Even after over three years after CBI was directed to investigate 1,528 alleged ‘encounter killings’ by the army and police in Manipur during 2000-12, ‘nothing has happened’. The killing of 14 Indian citizens in Nagaland by Indian armed forces has once again raised the legitimacy of the ‘draconian’ Armed Forces (Special Powers) Act (AFSPA), 1958.
It was a clear example of what happens when intent by law does not translate into action on the ground.
AFSPA aims to bring order to ‘disturbed’ areas defined by the Disturbed Areas (Special Courts) Act, 1976, a law modeled out of the Armed Forces (Special Powers) Ordinance, 1942, brought about by the British to tackle the Quit India movement.
The law empowers armed forces, down to non-commissioned officers, to use force and even enables them to shoot on some in suspicion for the “maintenance of public order”. It also grants soldiers executive powers to enter premises, search, and arrest without a warrant.
However, incidents like that happened in Nagaland has raised the question of its veracity of the AFSPA. The exercise of these extraordinary powers by armed forces has often led to alleged fake encounters and human rights violations in disturbed areas.
We also must not forget the sacrifices of Manipur’s Irom Sharmila. Going on a hunger strike from November 2000 to August 2016, her fasting was the outcome of an incident in the town of Malom in Manipur, where 10 civilians including her brother waiting at a bus stop were allegedly gunned down by Assam Rifles. But AFSPA continues to be in Manipur (excluding capital Imphal).
In 2004, following the alleged custodial death of a woman arrested by the armed forces and ensuing protests, the Centre had constituted a committee headed by a former Supreme Court judge, Justice BP Jeevan Reddy, to review AFSPA.
A year later in 2005, this committee recommended that AFSPA be repealed, highlighting that the Act has become ‘a symbol of hate and an instrument of discrimination and high handedness’.

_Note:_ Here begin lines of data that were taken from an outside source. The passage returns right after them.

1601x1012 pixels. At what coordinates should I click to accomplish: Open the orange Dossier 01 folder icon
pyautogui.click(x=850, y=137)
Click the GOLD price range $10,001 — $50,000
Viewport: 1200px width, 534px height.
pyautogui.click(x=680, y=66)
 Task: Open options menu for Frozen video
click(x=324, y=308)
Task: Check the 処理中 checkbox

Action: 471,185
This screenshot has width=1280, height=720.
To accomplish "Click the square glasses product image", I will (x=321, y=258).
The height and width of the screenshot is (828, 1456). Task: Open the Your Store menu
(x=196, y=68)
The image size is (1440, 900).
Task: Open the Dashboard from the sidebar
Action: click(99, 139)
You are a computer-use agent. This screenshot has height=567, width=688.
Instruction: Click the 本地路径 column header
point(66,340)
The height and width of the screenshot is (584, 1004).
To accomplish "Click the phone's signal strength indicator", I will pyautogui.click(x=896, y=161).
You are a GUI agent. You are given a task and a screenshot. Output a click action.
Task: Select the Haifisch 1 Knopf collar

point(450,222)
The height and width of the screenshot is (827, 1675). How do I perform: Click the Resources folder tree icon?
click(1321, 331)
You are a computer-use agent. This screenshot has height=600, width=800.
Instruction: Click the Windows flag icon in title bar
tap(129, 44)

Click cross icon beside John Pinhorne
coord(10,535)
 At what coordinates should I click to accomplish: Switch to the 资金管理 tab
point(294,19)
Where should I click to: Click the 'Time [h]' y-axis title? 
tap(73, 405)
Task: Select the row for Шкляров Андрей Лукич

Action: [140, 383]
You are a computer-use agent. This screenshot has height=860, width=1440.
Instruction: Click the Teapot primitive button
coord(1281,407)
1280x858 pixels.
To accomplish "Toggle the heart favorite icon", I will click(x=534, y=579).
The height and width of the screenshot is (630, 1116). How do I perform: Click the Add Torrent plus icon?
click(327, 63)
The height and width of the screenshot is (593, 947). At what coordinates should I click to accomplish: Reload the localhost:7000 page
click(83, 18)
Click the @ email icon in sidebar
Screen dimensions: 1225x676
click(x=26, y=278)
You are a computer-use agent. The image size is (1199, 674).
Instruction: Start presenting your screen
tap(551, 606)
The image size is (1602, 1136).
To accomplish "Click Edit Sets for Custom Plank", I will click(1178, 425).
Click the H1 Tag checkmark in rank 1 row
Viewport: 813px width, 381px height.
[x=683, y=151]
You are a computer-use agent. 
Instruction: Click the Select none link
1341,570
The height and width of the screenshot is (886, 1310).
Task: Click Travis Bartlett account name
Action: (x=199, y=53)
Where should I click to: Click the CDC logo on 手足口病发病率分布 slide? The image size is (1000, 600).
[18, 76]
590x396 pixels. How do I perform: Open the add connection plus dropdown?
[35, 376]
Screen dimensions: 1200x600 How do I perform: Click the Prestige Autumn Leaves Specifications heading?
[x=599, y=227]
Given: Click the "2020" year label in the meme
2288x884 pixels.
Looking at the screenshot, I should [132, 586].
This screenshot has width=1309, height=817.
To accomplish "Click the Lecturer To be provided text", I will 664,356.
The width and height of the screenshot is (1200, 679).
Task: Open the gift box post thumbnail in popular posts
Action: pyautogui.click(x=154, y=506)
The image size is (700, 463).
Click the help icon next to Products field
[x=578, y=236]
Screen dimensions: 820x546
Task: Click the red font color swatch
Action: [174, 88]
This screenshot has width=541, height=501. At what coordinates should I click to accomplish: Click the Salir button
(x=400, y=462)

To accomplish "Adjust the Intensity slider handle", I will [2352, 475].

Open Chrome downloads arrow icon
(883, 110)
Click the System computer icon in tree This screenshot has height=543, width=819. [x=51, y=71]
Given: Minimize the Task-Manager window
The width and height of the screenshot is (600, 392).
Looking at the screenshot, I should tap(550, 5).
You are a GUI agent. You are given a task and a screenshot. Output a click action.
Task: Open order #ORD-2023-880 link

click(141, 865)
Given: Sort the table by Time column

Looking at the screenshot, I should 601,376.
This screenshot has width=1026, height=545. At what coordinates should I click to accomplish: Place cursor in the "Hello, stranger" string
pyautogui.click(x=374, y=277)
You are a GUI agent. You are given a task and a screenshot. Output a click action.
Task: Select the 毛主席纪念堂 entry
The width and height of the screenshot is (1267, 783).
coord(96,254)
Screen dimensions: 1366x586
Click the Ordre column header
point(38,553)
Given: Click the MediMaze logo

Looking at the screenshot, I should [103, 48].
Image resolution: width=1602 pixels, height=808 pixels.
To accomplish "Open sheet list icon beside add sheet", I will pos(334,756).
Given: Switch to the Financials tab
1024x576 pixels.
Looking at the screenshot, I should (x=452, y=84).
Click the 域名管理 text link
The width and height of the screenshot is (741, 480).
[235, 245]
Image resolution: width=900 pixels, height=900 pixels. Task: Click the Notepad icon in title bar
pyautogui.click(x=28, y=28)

In its report, the committee said: “It is highly desirable and advisable to repeal this Act altogether, without, of course, losing sight of the overwhelming desire of an overwhelming majority of the region that the Army should remain (though the Act should go). For that purpose, an appropriate legal mechanism has to be devised.”
However, the Centre has not accepted the report.
In 2007 also, the fifth report on public order of the Second Administrative Reforms Commission recommended that AFPSA be repealed, , adding it would be more appropriate to recommend insertion of appropriate provisions in the Unlawful Activities (Prevention) Act (UAPA).
Later in 2016, in a landmark ruling, the Supreme Court of India ended the immunity of the armed forces from prosecution under AFSPA, saying, “It does not matter whether the victim was a common person or a militant or a terrorist, nor does it matter whether the aggressor was a common person or the state. The law is the same for both and is equally applicable to both … This is the requirement of a democracy and the requirement of preservation of the rule of law and the preservation of individual liberties.”
However, the incident like Nagaland has brought back the memories of the gory history that AFSPA carries with it. That’ why instead of engaging in any more debate on how to make AFSPA safe, the need of the hour possibly is to review AFSPA once and for all.